Input data >>
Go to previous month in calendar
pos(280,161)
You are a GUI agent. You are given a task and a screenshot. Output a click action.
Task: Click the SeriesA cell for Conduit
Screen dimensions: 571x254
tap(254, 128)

---

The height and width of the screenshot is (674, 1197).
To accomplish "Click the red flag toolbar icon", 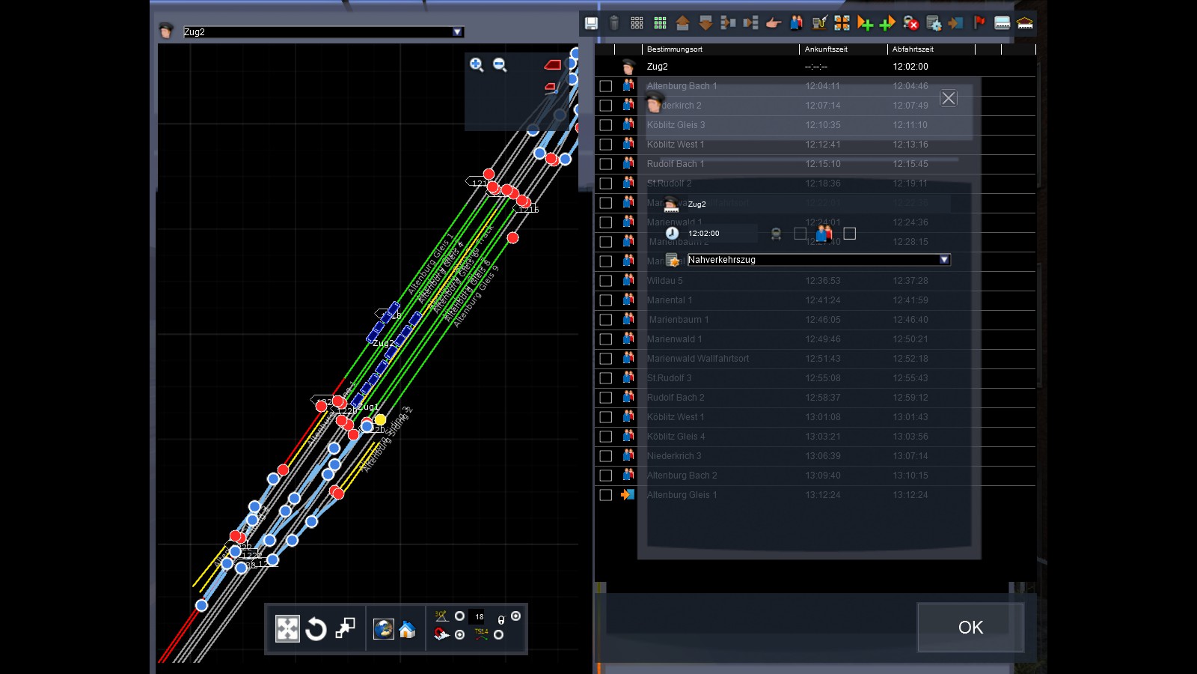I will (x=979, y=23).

Work to complete >>
Wherever the word "screenshot" occurs in the data above, copy the line it sits in.

Exercise response >>
You are a GUI agent. You are given a task and a screenshot. Output a click action.
The height and width of the screenshot is (674, 1197).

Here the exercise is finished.